Barcelona, Spain is the epicenter of the climate world this week -- the last official UN negotiating session before the Copenhagen climate talks next month.
Here's a bit of a recap of what's going on in Barcelona --
The team from 350.org, who organized October 24th's International Day of Climate Action, are in Barcelona to carry our message to the approximately 4,000 UN delegates from 181 nations who are on site.
The team is there to carry our voices from October 24th to the delegates. Here's a great video the highlights the world-wide actions from October 24th:
And another video from 350.org, explaining what they're up to in Barcelona this week:
In addition to what you just saw in the video, the 350.org team is scheduling meetings with dozens of delegates to deliver photos, 350 policy briefings, and the global call for bold climate action. 350.org is asking citizens to gather together in their communities to deliver 350.org materials to their local elected officials. Sign up for a delivery, here.

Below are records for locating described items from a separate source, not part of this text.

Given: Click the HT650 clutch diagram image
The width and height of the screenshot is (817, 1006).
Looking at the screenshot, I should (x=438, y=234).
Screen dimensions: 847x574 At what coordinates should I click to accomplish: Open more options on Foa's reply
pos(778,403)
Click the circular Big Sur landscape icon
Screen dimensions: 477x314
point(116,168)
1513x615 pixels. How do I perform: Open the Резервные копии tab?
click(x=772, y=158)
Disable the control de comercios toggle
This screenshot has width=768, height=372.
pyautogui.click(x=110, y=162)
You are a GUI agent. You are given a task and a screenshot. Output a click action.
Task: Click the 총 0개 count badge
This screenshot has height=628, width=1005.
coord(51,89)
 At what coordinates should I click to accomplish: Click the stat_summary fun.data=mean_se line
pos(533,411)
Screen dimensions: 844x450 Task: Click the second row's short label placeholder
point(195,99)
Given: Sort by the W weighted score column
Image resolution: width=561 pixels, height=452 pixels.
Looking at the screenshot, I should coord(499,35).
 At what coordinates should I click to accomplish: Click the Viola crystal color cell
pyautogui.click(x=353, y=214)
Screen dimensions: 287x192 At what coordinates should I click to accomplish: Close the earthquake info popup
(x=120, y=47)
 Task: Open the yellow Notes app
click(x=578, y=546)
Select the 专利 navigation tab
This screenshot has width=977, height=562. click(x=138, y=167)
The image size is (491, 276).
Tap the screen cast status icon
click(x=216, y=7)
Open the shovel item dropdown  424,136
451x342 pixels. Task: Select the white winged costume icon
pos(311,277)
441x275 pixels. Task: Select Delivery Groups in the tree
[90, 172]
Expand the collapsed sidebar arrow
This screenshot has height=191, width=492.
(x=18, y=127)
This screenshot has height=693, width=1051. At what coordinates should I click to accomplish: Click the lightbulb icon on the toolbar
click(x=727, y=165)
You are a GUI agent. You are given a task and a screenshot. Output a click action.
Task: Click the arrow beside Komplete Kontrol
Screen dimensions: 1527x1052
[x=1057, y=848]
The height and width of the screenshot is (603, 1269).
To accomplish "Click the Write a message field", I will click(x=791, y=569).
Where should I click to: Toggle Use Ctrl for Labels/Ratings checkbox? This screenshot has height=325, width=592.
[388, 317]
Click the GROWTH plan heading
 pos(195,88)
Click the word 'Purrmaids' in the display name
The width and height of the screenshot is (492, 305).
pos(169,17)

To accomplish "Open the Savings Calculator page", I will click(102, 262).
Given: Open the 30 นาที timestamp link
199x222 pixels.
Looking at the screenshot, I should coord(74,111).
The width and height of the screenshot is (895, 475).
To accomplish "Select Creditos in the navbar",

The 350 team upped the artistic stakes with a stunning visual display outside the conference center with hundreds of LED lights in the shape of a world and a performance to create the now famous number - 350.
On Monday, November 3rd, the group TckTckTck welcomed delegates to the opening of the talks with 1500 clocks and more than 200 people demanding a fair, ambitious and binding treaty. The activists turned the time on some of the clocks to 3:50, for the reason that 350 ppm (part per million) is the safe upper limit for carbon dioxide in the atmosphere according to some scientists.
The clocks were re-used later this week -- they were turned into an art installation in the lobby of the conference center. Additionally, TckTckTck's Campaign Director Ben Margolis and members of the 350.org presented Yvo de Boer, executive secretary of the UNFCCC, with a clock to remind him of the urgency of the situation, as well as a photo from the Copenhagen taken on October 24th, to remind him of the public mandate for ambitious action.
According to the TckTckTck website, as TckTckTck activists stood behind the pair holding up pictures of these recent actions, Margolis recapped the September 21st Global Wake Up Call involving over 2,600 events in 134 countries organized by TckTckTck, Avaaz and other partners; as well as the October 24th International Day of Climate Action, organized by TckTckTck partner 350.org, which entailed more than 5,200 events in 181 countries.
The U.N. climate chief thanked TckTckTck for helping to raise public awareness ... however, de Boer said that the alarm bells are not ringing loudly enough. A lot of governments have not woken up yet to the urgency of the situation, de Boer told Margolis and the assembled crowd in the front hall of the Fira Gran Via conference center.
He suggested that the alarm bells need to continue to grow louder in order to remind governments that they have a mandate to act in Copenhagen and that the world expects nothing less than a response commensurate with the scale of the problem.